> _Reading passage_
────────

We also created two variants on the PPM dataset. First, we created problems involving between-category comparisons of animals. To do this, we selected the subset of object parts shared by both the cat and horse images (head, neck, torso, left and right ear), and created 3200 problems in which the source was an image of a cat, and the target was an image of a horse. Second, we created new problems involving within-category comparisons of vehicles. To do so, we used images of cars and planes from the original Pascal Part dataset. We generated markers corresponding to the centroid of the masks for each object part. Then, we identified within-category image pairs for which there were at least two common object parts. Some parts had to be excluded due to a lack of systematic correspondences between images (for instance, wheels are sometimes labeled, but there does not appear to be a consistent numbering scheme that might allow identification of corresponding wheels in two images). This procedure identified 406 mapping problems involving images of cars, and 6860 problems involving images of planes, with an average of 3.85 parts per problem. Due to this significant class imbalance, we first computed the average performance for cars and the average performance for planes, and then computed an average of these two values.

────────

> _Provided data_
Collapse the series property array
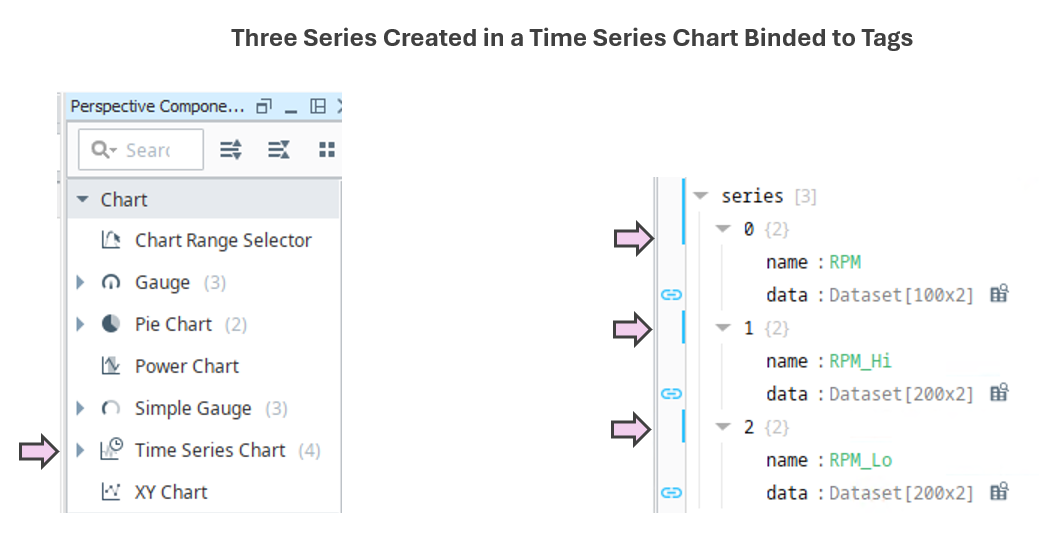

────────

> _Exercise directions_
From the passage above on the PPM dataset variants, list every object part that it names as shared by both the cat and horse images.

> _Problem solution_
Head, neck, torso, left ear, right ear.